La Regione Toscana ha disposto il monitoraggio clinico della donna per l’intera durata del periodo di incubazione e ha avviato il tracciamento dei contatti avuti dalla donna dal momento del potenziale contagio. È previsto un coordinamento costante con le autorità sanitarie nazionali per seguire l’evoluzione della situazione epidemiologica.
Fatta scendere per le sue condizioni: è morta il giorno dopo
Roberto Burioni ha fornito dettagli su quanto accaduto. Il 25 aprile, una donna olandese di sessantanove anni, dopo aver lasciato la nave Mv Hondius a Sant’Elena, è salita su un volo KLM a Johannesburg, il KL592 diretto ad Amsterdam, partito alle 23:15 ora locale. A causa delle sue condizioni di salute già compromesse, il personale di cabina ha ritenuto che non potesse volare e ha deciso di farla scendere. Il volo ha proseguito senza di lei e, il giorno successivo, la donna è deceduta in ospedale a Johannesburg.

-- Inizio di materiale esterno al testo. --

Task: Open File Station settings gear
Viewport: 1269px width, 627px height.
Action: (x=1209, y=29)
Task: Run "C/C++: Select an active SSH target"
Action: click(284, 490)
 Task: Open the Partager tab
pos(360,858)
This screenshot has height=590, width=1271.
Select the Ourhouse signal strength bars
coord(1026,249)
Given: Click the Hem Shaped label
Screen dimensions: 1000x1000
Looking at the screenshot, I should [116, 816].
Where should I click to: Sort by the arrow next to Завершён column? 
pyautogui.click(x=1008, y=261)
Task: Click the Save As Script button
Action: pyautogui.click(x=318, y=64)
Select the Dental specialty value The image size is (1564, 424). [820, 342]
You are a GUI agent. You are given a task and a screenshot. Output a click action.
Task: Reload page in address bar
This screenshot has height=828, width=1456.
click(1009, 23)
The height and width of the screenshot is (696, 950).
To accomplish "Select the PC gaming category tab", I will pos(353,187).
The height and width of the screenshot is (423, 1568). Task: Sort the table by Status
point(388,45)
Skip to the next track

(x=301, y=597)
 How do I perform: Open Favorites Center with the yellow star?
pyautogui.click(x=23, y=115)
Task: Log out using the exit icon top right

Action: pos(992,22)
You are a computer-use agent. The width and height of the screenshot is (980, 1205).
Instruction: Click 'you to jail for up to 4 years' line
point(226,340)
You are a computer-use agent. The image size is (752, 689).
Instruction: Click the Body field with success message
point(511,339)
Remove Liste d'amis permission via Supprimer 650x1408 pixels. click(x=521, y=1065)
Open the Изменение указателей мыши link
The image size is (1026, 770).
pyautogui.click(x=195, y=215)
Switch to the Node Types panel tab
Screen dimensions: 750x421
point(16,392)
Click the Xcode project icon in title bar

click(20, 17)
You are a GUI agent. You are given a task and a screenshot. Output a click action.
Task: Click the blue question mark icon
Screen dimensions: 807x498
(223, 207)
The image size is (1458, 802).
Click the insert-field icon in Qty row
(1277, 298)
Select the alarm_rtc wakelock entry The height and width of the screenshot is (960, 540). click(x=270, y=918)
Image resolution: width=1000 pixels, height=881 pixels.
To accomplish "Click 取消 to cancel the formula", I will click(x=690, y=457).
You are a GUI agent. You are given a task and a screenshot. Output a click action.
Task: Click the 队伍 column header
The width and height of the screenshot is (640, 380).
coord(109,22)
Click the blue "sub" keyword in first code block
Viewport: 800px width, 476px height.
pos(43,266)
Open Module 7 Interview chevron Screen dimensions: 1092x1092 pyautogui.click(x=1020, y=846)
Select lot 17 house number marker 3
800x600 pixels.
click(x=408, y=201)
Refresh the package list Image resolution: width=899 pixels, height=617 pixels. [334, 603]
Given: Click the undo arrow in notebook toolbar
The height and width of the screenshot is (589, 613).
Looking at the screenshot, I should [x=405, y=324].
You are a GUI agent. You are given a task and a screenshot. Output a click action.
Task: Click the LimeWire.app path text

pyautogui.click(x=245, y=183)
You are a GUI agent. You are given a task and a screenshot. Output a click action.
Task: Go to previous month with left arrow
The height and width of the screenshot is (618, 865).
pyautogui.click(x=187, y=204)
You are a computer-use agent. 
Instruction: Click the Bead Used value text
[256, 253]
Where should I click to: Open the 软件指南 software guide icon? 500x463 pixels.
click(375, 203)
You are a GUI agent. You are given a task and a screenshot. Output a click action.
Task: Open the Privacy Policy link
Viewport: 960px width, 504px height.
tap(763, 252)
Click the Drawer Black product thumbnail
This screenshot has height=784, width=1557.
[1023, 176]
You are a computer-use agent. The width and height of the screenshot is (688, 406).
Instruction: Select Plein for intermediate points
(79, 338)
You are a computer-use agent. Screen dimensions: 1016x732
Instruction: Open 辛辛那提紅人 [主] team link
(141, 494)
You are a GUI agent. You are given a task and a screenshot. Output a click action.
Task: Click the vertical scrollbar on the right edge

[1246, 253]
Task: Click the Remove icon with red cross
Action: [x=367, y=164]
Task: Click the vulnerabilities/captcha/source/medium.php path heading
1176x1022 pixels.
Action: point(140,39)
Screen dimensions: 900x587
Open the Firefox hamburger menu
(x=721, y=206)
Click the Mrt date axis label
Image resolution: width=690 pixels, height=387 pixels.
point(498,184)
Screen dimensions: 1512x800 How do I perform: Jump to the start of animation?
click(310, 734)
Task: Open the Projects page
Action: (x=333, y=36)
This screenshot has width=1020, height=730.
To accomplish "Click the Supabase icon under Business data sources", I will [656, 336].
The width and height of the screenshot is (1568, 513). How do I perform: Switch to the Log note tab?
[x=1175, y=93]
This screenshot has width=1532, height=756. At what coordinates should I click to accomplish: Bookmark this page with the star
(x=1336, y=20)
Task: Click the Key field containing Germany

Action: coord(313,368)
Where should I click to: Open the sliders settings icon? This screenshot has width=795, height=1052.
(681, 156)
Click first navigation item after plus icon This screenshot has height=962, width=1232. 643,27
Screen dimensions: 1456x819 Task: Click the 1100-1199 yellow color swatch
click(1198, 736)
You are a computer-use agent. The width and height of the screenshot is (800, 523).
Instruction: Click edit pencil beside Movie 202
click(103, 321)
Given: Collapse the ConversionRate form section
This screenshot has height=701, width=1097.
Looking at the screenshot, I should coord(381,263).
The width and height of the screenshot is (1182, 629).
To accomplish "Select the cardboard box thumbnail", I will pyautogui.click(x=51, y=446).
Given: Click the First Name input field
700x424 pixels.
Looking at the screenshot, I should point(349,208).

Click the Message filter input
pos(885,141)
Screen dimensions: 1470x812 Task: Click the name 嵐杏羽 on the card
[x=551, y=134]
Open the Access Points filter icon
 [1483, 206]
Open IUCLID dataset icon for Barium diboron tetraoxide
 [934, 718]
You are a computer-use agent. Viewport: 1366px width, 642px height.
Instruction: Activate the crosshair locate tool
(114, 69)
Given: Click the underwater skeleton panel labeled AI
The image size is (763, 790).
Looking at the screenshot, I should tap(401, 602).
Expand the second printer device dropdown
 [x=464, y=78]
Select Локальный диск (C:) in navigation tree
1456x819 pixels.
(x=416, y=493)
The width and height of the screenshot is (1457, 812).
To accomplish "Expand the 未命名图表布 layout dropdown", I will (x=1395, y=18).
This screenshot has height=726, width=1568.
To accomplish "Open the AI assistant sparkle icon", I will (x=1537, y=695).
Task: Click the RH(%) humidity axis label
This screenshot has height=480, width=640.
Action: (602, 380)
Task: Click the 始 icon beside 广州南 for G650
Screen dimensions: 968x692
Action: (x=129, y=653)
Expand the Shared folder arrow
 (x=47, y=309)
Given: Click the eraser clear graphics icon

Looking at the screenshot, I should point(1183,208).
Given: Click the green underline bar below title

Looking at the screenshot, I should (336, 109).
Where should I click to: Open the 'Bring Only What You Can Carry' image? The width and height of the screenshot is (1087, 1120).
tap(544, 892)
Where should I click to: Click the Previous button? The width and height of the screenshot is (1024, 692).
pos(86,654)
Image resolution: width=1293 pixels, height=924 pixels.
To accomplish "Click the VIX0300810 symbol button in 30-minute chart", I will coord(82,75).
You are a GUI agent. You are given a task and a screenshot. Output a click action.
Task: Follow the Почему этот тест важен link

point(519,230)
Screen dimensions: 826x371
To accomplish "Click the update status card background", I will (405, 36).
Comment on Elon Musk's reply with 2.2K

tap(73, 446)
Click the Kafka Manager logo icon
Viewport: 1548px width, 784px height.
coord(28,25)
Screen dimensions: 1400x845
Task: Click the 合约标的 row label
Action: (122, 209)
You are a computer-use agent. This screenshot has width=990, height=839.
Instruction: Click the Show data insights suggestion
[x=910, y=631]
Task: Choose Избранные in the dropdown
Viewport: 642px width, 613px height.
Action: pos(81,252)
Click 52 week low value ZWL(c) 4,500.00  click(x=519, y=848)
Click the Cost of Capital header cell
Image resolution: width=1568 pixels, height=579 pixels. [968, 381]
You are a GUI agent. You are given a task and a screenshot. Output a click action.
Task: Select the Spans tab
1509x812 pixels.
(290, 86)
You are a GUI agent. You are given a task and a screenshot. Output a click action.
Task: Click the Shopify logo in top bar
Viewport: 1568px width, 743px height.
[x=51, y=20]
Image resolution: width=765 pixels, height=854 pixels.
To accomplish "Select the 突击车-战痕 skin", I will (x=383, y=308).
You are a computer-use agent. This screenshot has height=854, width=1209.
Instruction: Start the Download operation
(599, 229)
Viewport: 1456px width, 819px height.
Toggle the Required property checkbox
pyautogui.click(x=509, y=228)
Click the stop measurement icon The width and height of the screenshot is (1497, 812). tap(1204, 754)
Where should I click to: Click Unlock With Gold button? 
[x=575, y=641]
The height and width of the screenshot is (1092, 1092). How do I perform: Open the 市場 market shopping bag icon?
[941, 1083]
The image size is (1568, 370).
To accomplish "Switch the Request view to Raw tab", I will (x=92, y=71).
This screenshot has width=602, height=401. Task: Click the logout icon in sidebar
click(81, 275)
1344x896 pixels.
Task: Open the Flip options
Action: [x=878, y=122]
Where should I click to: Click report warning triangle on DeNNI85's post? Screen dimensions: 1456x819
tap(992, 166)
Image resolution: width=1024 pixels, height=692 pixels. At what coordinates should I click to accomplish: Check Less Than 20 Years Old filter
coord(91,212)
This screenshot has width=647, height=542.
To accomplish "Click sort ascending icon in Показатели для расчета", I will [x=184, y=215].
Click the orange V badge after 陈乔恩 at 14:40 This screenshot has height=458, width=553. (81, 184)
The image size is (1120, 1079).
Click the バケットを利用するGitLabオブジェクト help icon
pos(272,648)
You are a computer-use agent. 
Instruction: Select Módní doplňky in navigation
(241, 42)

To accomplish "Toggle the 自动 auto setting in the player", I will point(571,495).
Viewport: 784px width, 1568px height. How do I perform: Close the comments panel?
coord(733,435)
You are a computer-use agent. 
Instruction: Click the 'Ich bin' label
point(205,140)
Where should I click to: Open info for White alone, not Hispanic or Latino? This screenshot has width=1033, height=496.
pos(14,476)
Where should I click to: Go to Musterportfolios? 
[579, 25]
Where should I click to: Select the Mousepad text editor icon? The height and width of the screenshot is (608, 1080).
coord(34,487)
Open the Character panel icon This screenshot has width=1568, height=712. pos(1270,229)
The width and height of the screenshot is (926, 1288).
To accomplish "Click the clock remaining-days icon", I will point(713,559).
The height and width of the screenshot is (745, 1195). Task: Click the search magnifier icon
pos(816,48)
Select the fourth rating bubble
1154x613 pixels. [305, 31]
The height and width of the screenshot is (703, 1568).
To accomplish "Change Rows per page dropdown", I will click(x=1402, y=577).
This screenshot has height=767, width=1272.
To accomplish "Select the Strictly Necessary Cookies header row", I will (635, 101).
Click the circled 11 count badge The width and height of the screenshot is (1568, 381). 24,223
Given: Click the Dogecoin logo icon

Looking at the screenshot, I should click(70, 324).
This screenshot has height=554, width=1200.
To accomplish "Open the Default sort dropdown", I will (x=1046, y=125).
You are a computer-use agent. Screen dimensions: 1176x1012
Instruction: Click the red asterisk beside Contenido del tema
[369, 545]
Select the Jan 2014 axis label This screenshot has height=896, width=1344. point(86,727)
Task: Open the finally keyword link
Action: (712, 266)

La nota del ministero della salute
Oggi, il Ministero della Salute ha comunicato di aver attuato le procedure di valutazione del rischio, sorveglianza e coordinamento sanitario, seguendo i protocolli nazionali e internazionali in risposta alle segnalazioni ricevute riguardanti il focolaio di Andes Hantavirus legato alla nave Mv Hondius. Le valutazioni, condivise a livello internazionale dall’OMS (Organizzazione Mondiale della Sanità) e dall’ECDC (Centro europeo per la prevenzione e il controllo delle malattie), indicano attualmente un rischio basso per la popolazione generale a livello mondiale e molto basso in Europa.
Giunte 4 persone in italia
Recentemente, in Italia sono arrivate quattro persone con il volo KLM, coincidente con quello sul quale era presente la donna deceduta a Johannesburg. I recapiti dei quattro passeggeri sono stati registrati. Il Ministero della Salute ha quindi comunicato le informazioni alle Regioni di competenza (Calabria, Campania, Toscana e Veneto) per attivare le procedure di sorveglianza attiva, seguendo il principio di massima cautela. Inoltre, la compagnia Oceanwide Expeditions ha fornito un aggiornamento riguardante i passeggeri della nave Mv Hondius. A bordo, dal 6 maggio, è presente anche un medico italiano dello staff sanitario dell’ECDC, che supporta le attività assistenziali legate all’emergenza. Il Ministero della Salute, insieme ad altre amministrazioni e autorità sanitarie, continua a garantire un coordinamento efficace e l’applicazione delle misure di sorveglianza necessarie.